5 · Search vs sequence — the contrast with Lesson 13 streams

Both streams and amb deal with "many values," so it is worth being precise about the difference.

Lesson 13 streamsLesson 17 amb
Mental modela sequence of values, produced on demanda search tree of choices, explored with backtracking
You writegenerators + filters that produce a listchoices + constraints; the engine finds a satisfier
Control flowlinear: pull the next elementbranching: dead ends rewind to the last open choice
State of "where am I"the unforced tail thunkthe current failure continuation
Failurefilter just skips an elementrequire abandons a branch and backs up

You can simulate one with the other — a stream of all solutions, or a depth-first search expressed as nested stream filters — but the natural fit differs. Streams shine when you want the values in order, lazily; amb shines when you want one satisfier of a constraint and don't care how the engine finds it. Crucially, amb made the backtracking control a language primitive, whereas streams only made the data lazy. That is the larger trajectory: each evaluator variant promotes something previously hand-coded (delay, then search) into the language itself.

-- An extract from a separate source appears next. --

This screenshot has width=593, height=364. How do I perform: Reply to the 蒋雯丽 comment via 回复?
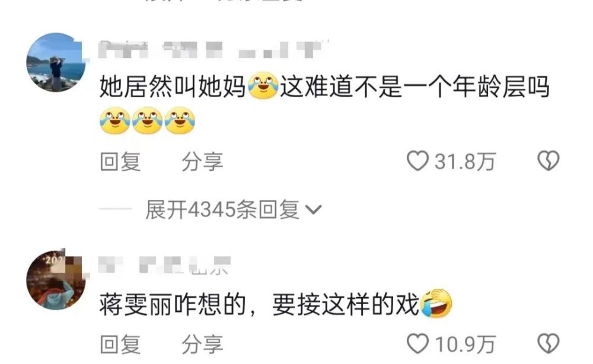[x=120, y=344]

Common mistakes / failure modes

Putting require too late
If you generate all of i,j,k before any constraint, the engine explores the full tree. Push requires as early as possible (or encode constraints in the ranges, like j≤k) to prune branches before they grow — the order of choices and tests is the performance story.
Expecting amb to be parallel or random
It is deterministic depth-first: choices are tried left-to-right, and you get the first satisfier in that order. "Nondeterministic" describes the semantics (any choice could be the answer), not the implementation.
Side effects inside a branch
Backtracking re-runs downstream code, so a display or mutation inside an amb branch can fire many times or need undoing. Like laziness, nondeterminism is hostile to effects — keep branches pure.
Infinite choice with no shrinking constraint
An unbounded anIntegerBetween(1, ∞) under a constraint that never holds searches forever, because depth-first never exhausts the first branch. Bound your choices or ensure progress.

Checkpoint exercise

Try it
(a) Write, in the amb language, a function that returns a pair [a, b] of distinct elements from a list xs such that a + b === target. (b) For xs = [2, 3, 5], target = 8, give the backtracking trace until the first answer. (c) Where would you place require to prune earliest?
function pairSummingTo(xs, target) {
  const a = anElementOf(xs);
  const b = anElementOf(xs);
  require(a !== b);
  require(a + b === target);
  return [a, b];
}
Answers: (b) a=2,b=2 fails a!==b → backtrack; a=2,b=3 distinct but 5≠8 → backtrack; a=2,b=5 distinct, 7≠8 → backtrack; out of b, backtrack a; a=3,b=2 → 5≠8; a=3,b=3 fails distinct; a=3,b=5 → 8===8 succeed [3,5]. (c) Both requires are already as early as the bindings allow; to prune harder, generate b from anElementOf of the elements after a (encoding a<b structurally), which removes the duplicate and symmetric branches the require(a!==b) was filtering.

Where this points next

With amb you say what the answer must satisfy and let the engine search — but you still write a procedure: generate this, then that, then require this. The choices and constraints are tangled with an implicit control order (depth-first, left-to-right). Lesson 18 pushes declarativeness all the way: a logic / query language where you state facts and rules about relations and pose queries, with no procedural order at all. The engine that makes this work generalizes amb's search with a deeper idea — unification, two-directional pattern matching — so the same rule can run "forwards" and "backwards." It is the same evaluator-owns-semantics move once more, taken to its declarative limit.

Takeaway
amb(...) nondeterministically returns one of its arguments and remembers the rest; require(p) is if (!p) amb() — empty amb means immediate failure. Together they let you express search as declared choices plus declared constraints, with the runtime doing the trying and the backing-up. The engine is the eval/apply cycle from Lesson 14 rebuilt around two continuations — reified "rest of the computation" callables: a success continuation that carries a value forward (along with the current way to undo it) and a failure continuation that, when called, re-enters the most recent amb at its next untried choice. Backtracking is literally invoking a saved failure continuation; the continuation closures are the search state, so no undo log is needed. The Pythagorean-triple trace shows the whole pruning depth-first search arising from amb + require with no loops. Versus Lesson 13 streams: streams make data lazy and yield a sequence; amb makes control nondeterministic and searches a tree. Effects and unbounded choices are the hazards. Owning the evaluator once again bought a new programming model from one new rule.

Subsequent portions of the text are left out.